Elle mène la totalité de sa carrière à l’Institut Pasteur. De 1974 à 1988, elle est membre du laboratoire du Dr Chermann dans l’unité d’oncologie virale dirigée par Luc Montagnier. En 1988, elle dirige son propre laboratoire et participe à la recherche d’un vaccin contre le VIH et aux travaux pour comprendre la pathogenèse de l’infection. Elle sera par la suite à la tête de l’unité de biologie des rétrovirus de 1992 à 2004, puis de l’unité de régulation des infections rétrovirales de 2005 à 2016.

Ses travaux ont donné lieu à quelque 270 publications originales dans des journaux scientifiques internationaux, à plus de 120 revues dans des livres et plus de 250 communications dans des congrès internationaux.

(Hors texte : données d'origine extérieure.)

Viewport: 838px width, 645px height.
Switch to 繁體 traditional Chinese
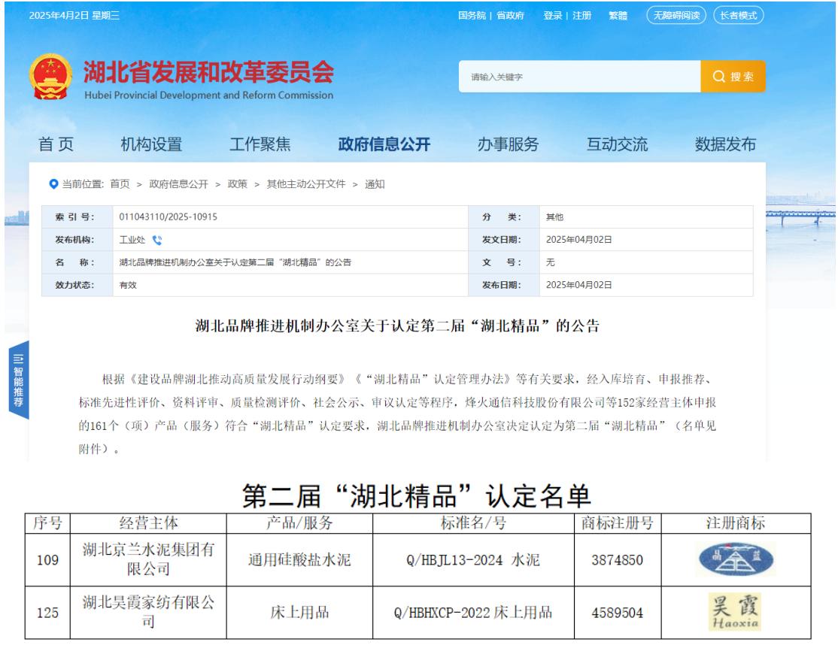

La chercheuse travaille à faciliter l’accès aux traitements dans les pays aux ressources limitées. De 2012 à 2014, elle préside l’International AIDS Society. Elle est internationalement reconnue pour son engagement auprès des communautés touchées par le VIH et pour sa mobilisation de la communauté de recherche en vue d’éliminer le VIH.

La communauté montréalaise de la recherche sur le VIH/sida, dont des membres du corps professoral de l’UdeM, entretient des relations fructueuses avec Françoise Barré-Sinoussi depuis plusieurs années. En 2012, elle invite Nicolas Chomont à faire partie de son initiative Towards an HIV Cure : ils publient en 2012 et 2016 les recommandations scientifiques pour la mise au point d’un traitement curatif de l’infection par le VIH. En 2010, elle est nommée chercheuse honoraire du Centre de recherche du CHUM. Elle soutient également le consortium pancanadien pour éradiquer le VIH CanCURE depuis sa création en 2014 par le professeur Éric Cohen et dont l’UdeM est l’établissement hôte. Son lien avec Montréal est aussi marqué par ses rapports privilégiés avec Mark Wainberg, président de l’International AIDS Society de 1998 à 2000.

Les travaux de Françoise Barré-Sinoussi ont eu des retombées considérables sur l’épidémie de sida : ils ont contribué à transformer la maladie mortelle qu’était l’infection par le VIH dans les années 1980 en une maladie chronique depuis 1996. La chercheuse a également réussi à ériger en priorité à l’échelle mondiale la recherche sur le VIH.